Agostinho Tico Rodrigues admite que "não sabia de antemão se ia conseguir estruturalmente fazer com que as metades aguentassem", mas assegura que o objetivo foi cumprido, descrevendo a situação como um "desconcerto total".
"Quando partimos para esta obra das duas meias guitarras foi em jeito de brincadeira e nem existia certeza se conseguiríamos pôr a tocar mesmo. Correu bem (...) e é sem dúvida uma lição que tiramos para o futuro. Qualquer instrumento que tenha uma caixa de ressonância vai emitir som, pode é não ser o som que estamos à espera", realça.
Esta jornada de partilha "serviu para entrar dentro da organologia da guitarra, tomando como fio condutor os problemas comuns que os intérpretes enfrentam no dia a dia e como são ultrapassados através da reparação instrumental", sublinha.
A matéria-prima: o som
A 27.ª edição do FIGST voltou com um programa designado Matéria-prima, onde se reflete a relação da natureza com a guitarra. Óscar Flecha, criador e diretor artístico, esclarece que quis explicar a forma como "os recursos humanos podem modificar uma madeira e transformar essa estrutura num instrumento que produz a matéria-prima da música: o som".
Numa edição marcada pela "convergência das artes", Flecha revela que quis também passar a ideia de que "a matéria-prima é moldada entre os atores e os músicos". O programa avança com uma cadência de espetáculos, conversas e concertos sobre o âmago da guitarra em conjunto com diferentes linguagens artísticas, com destaque para o teatro.

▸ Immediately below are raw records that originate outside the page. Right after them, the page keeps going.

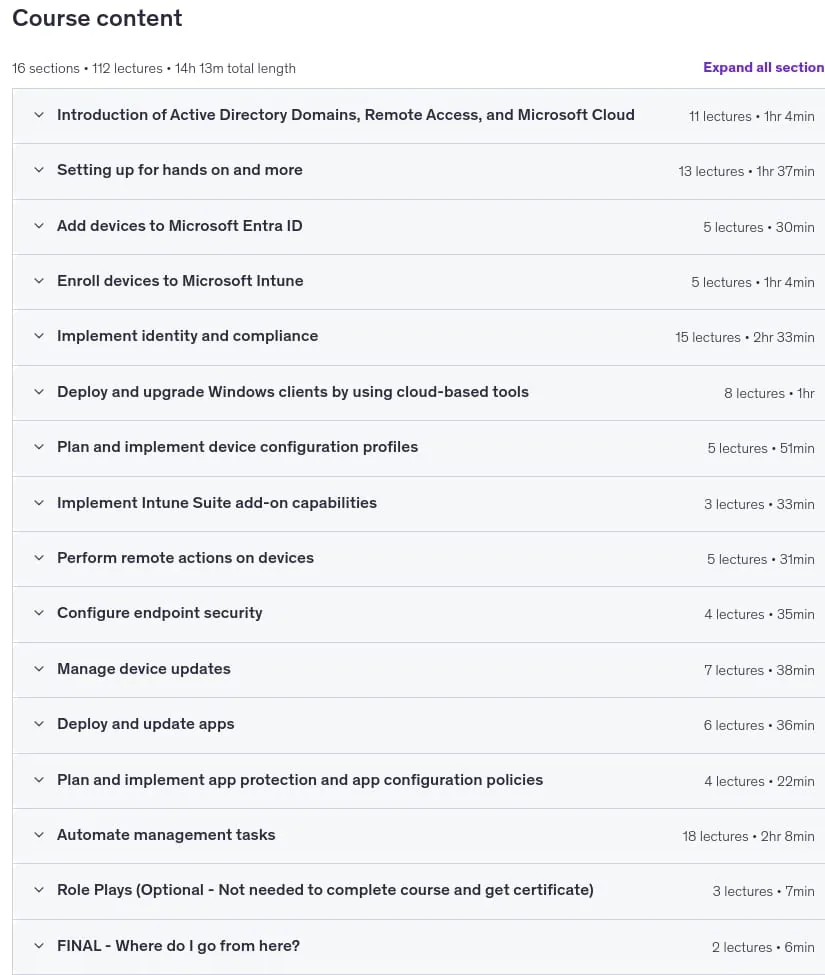Click chevron beside FINAL - Where do I go

pos(39,946)
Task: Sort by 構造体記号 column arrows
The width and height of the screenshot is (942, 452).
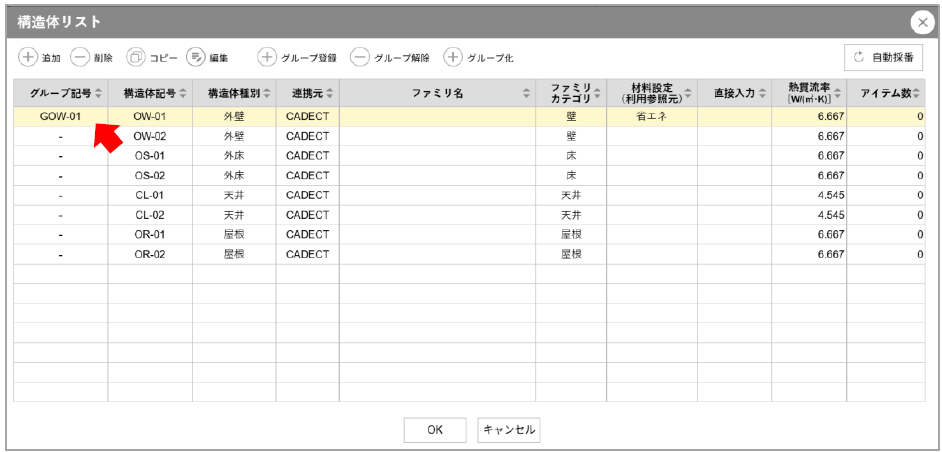Action: (x=183, y=93)
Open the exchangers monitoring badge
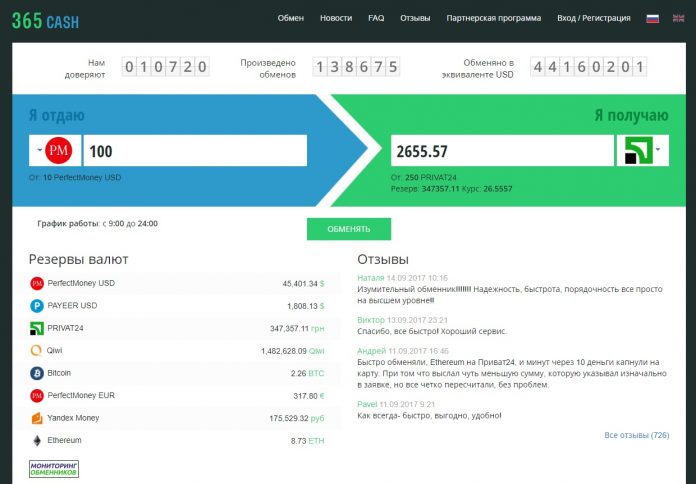696x484 pixels. (x=54, y=469)
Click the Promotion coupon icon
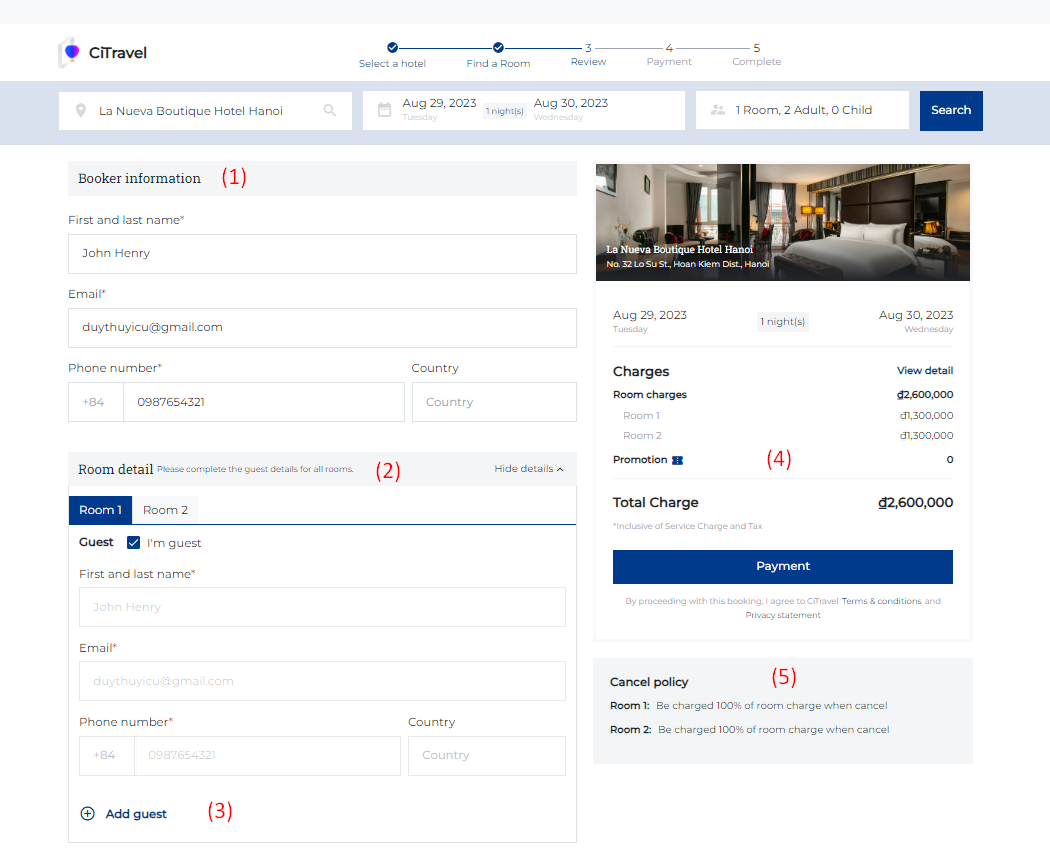1050x853 pixels. (x=678, y=460)
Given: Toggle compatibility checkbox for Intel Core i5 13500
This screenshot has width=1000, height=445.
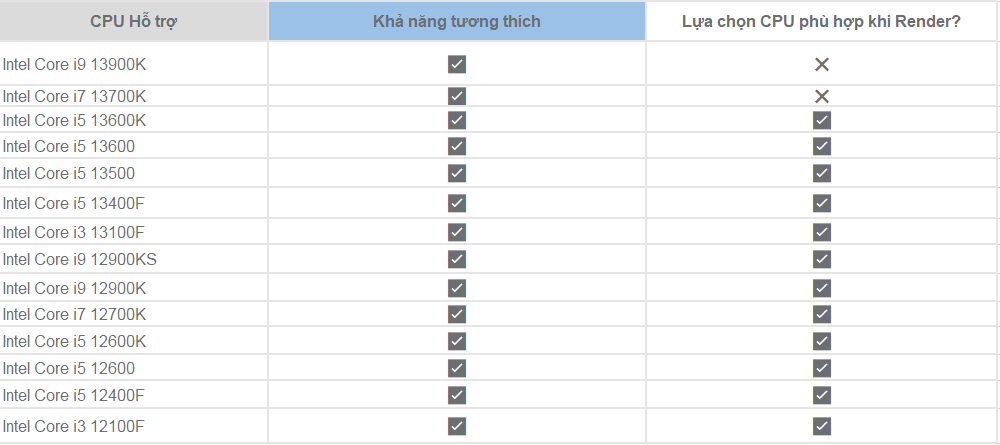Looking at the screenshot, I should pyautogui.click(x=457, y=173).
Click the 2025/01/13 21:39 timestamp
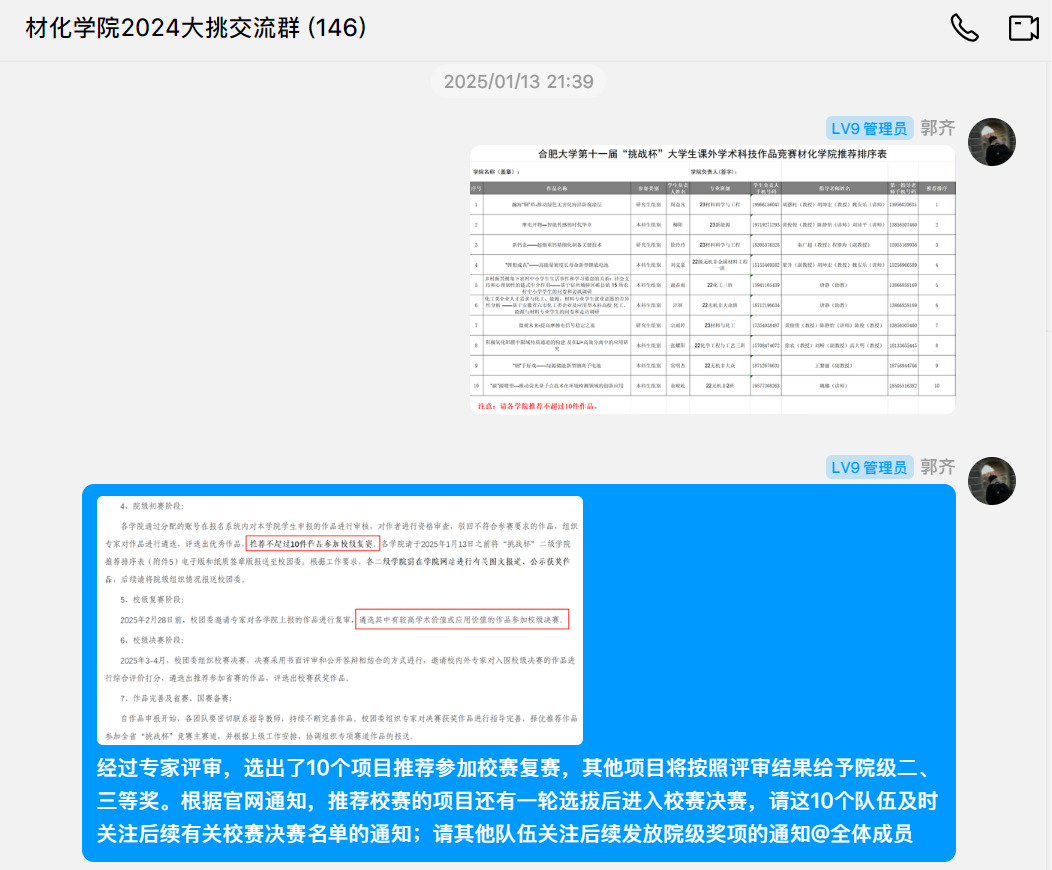Viewport: 1052px width, 870px height. pyautogui.click(x=519, y=81)
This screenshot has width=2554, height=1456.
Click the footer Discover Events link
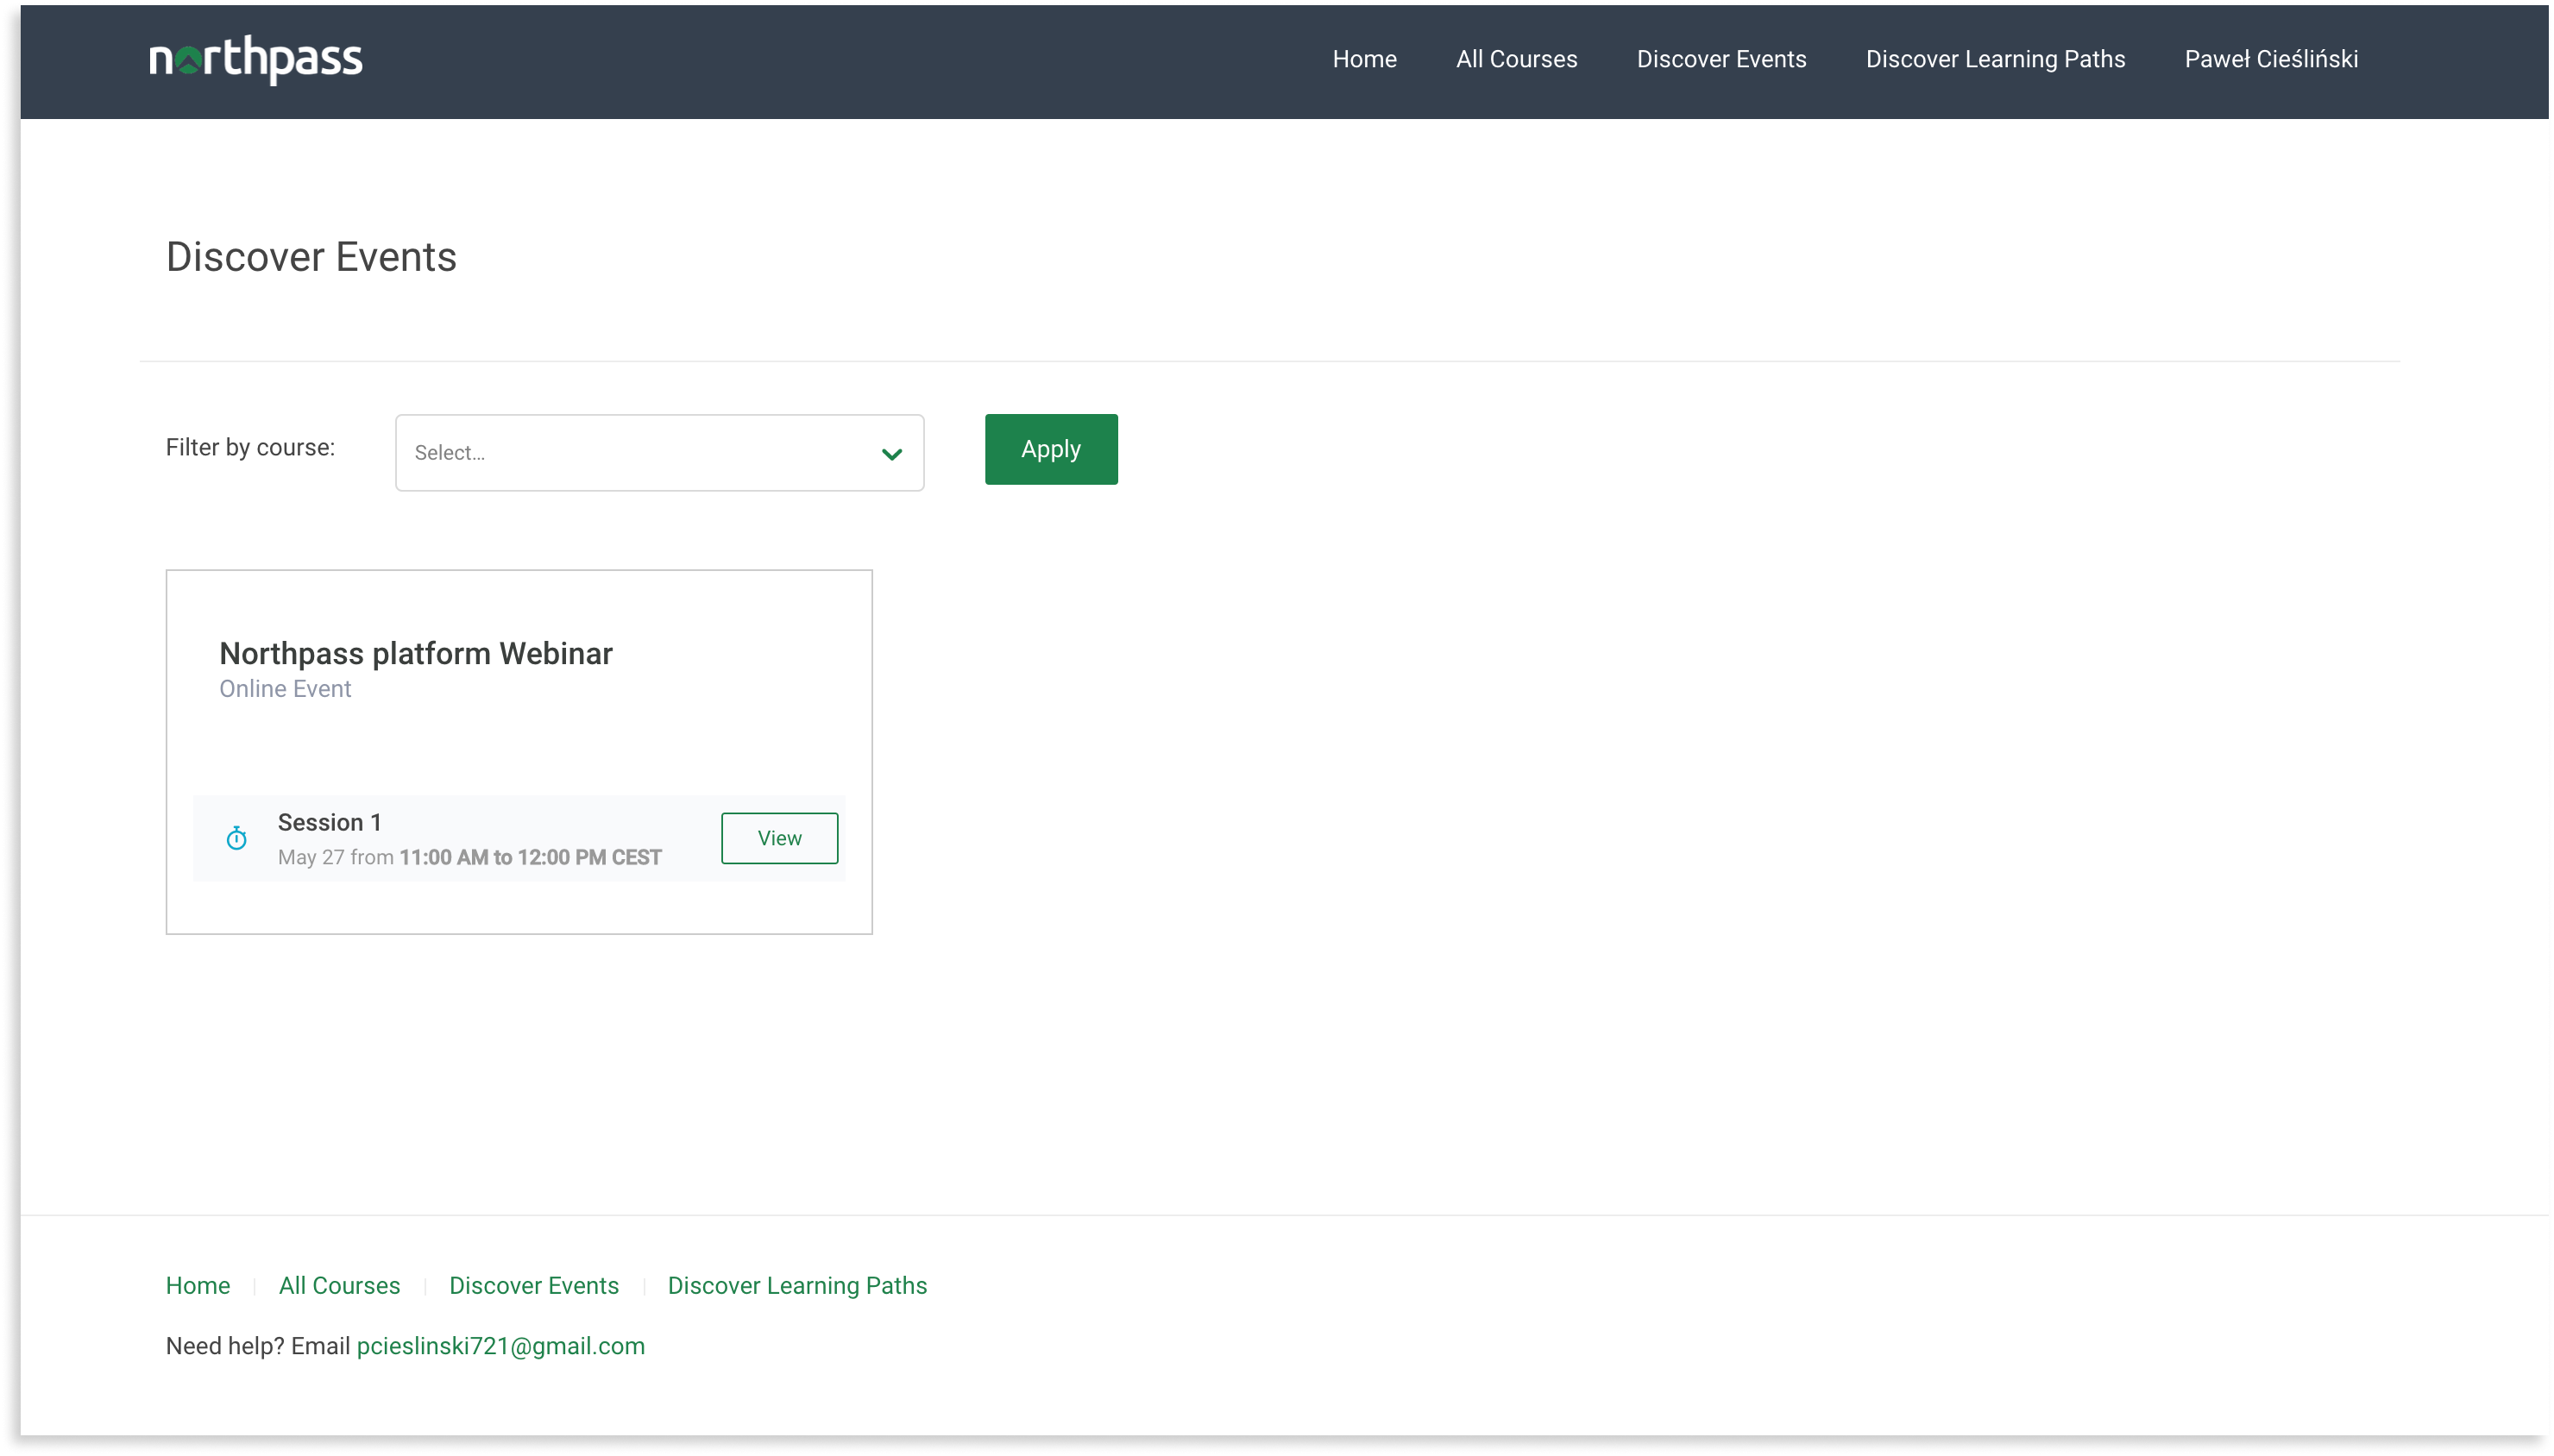point(534,1285)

A este tema Agostinho Tico Rodrigues destaca "a questão absolutamente sensorial" das particularidades do som, que "dão alma aos instrumentos".
"Estamos a interpretar ondas de expressão sonora no nosso cérebro, é óbvio que cada um interpreta à sua maneira. Vamos ter sempre interpretações diferentes do que é uma boa guitarra, do que é um bom som, o que pode ser para mim, pode não ser para outro. A parte romântica da coisa: pode dizer-se que há uma guitarra certa para cada pessoa", sublinha.
A história pelo olhar de Óscar Flecha
Após quase três décadas desde o lançamento daquele festival, Óscar Flecha destaca-se como o principal rosto. O criador e diretor artístico explica que o evento nasceu no início dos anos 1990, "a partir da vontade de desenvolver uma presença mais significativa da guitarra clássica nos palcos portugueses".
Após uma pausa devido à chegada da pandemia, o músico argentino afirma que aproveitou "para repensar e abrir o programa a outras linguagens além da música e da guitarra". A multidisciplinaridade pauta estas duas últimas edições de regresso do FIGST.
Na perspetiva artística do diretor, o festival tornou-se "uma estrutura viva, que naturalmente tem de se adaptar para atingir novos objetivos e para crescer". Óscar Flecha diz também que "unir forças [com outras linguagens artísticas] permitiu criar algo diferente" e que o feedback positivo do público confirmou "que é o caminho a seguir".
O diretor artístico frisa ainda que o objetivo do FIGST é "criar uma máquina potente para expandir ideias criativas" e chegar a diferentes faixas etárias "desde os mais pequenos aos jovens e adultos".
As portas da Fábrica de Santo Thyrso reabriram-se para esta 27.ª edição com o intuito de alcançar novos públicos e expandir horizontes criativos, com especial destaque para o teatro e a música.
"Para mim, não podemos pensar a cultura apenas no individual. Apesar de ser um festival temático, não podemos isolar o instrumento, temos de integrar as outras artes. Atualmente trabalhamos com o teatro e o cinema", remata.